With modern hospice and palliative care we are able to treat the vast majority of end of life suffering. In fact, by Dr. Quill’s own statistics less than 0.2% of all deaths in Oregon (where PAD is legal) are the result of PAD. (Quill, 2012). With current care adequately addressing the suffering of nearly all patients, the PAD debate becomes about the wishes of a very small but very vocal minority. This minority no doubt has very real suffering on the individual level, but our focus should be on properly treating their suffering rather than accepting PAD. Proper treatment of each individual patient according to their wishes will permit a death which possesses at least as much dignity as would an assisted death without requiring a complete disregard for the legal and ethical history on which the practice of medicine is based.

The proper role for doctors in end-of-life decisions will continue to be a topic of debate for the foreseeable future, but proponents of PAD’s argument that the only way to provide a dignified death is to allow patients to choose to end their own lives cannot survive scrutiny. The law already allows patients to die naturally if they choose to forgo treatment and to cause their own deaths by not eating or drinking. Doctors are free to provide palliative care to eliminate any suffering caused by patients choosing these options, without having to engage in conduct which actually causes death. That doctors should not cause harm has been the accepted standard of care throughout history because this position protects individual patients, society as a whole, and doctors themselves better than any alternative.

    References
  • Materstvedt, L., Clark, D., Ellershaw, J., Ferde, R., Gravgaard, A., Sales, J., and Rapin, C. (2003). Euthanasia and physician assisted suicide: a view from an EAPC Ethics Task Force. Palliative Medicine, 17, 97 – 101.

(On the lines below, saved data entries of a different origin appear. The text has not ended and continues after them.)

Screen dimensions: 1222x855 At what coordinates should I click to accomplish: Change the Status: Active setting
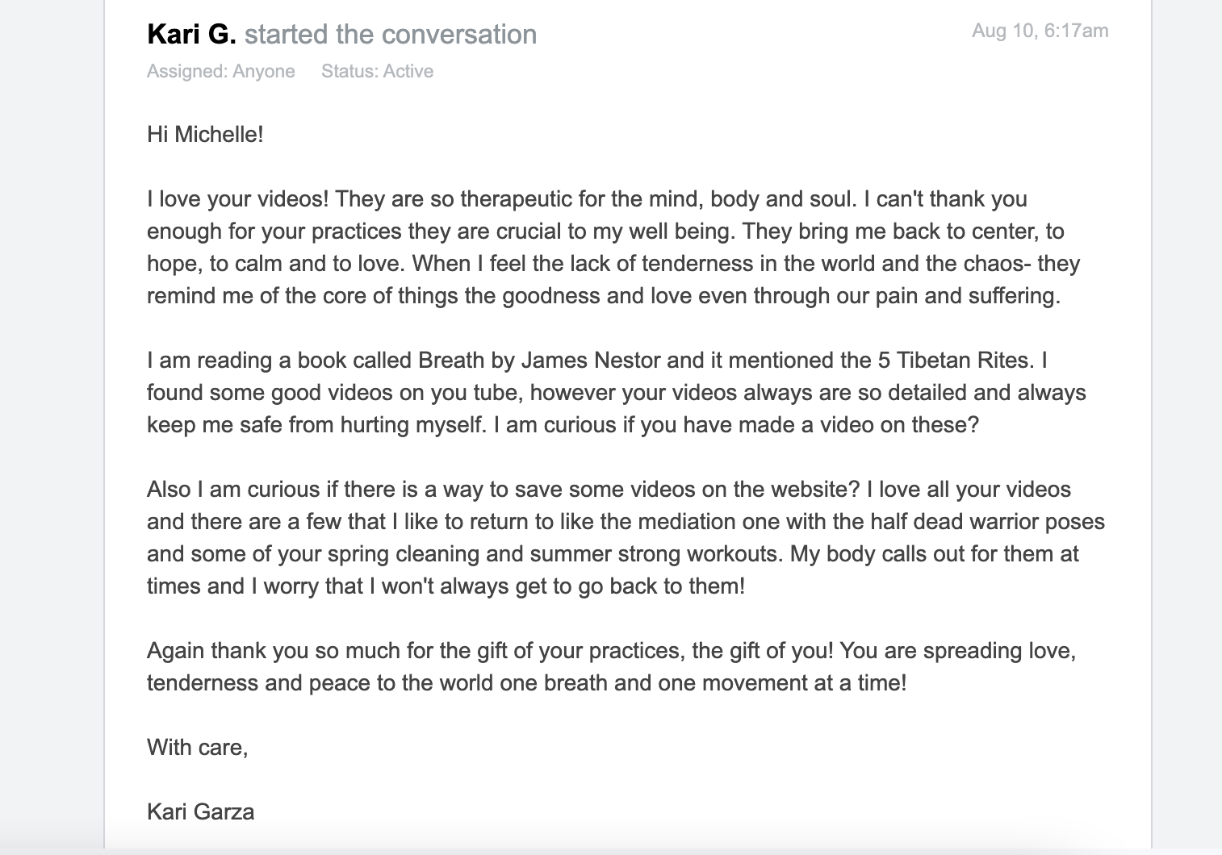point(377,71)
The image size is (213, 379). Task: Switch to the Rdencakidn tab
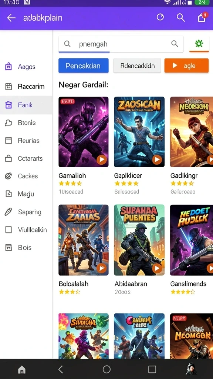[137, 66]
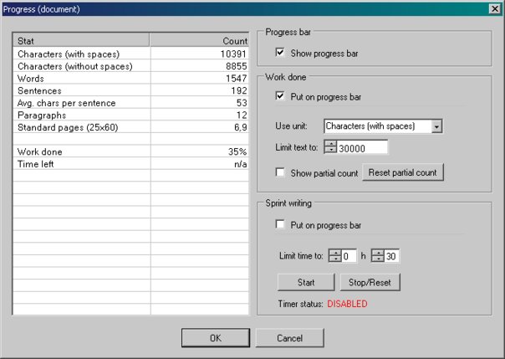Enable Put on progress bar under Sprint writing

281,225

  • Cruzan v. Director, Missouri Dep’t of Health. 497 US 261 (1990).
  • Kamisar, Y. (2012). Are the distinctions drawn in the debate about end-of-life decision making “principled”? If not, does it matter? Journal of Law, Medicine, and Ethics, Spring 2012, 66 to 84.
  • Shmerling, R. (2015). The Myth of the Hippocratic Oath. Retrieved December 2015 from http://www.health.harvard.edu/blog/the-myth-of-the-hippocratic-oath-201511258447.
  • Tennant, F. (Dec 1980). Prescribing Narcotics to Habitual and Addicted Narcotic Users. West J Med, 133(6), 539 – 545.
  • Quill, T. (2012). Physicians Should “Assist in Suicide” When It Is Appropriate. Journal of Law, Medicine, and Ethics, Spring 2012, 57 to 65.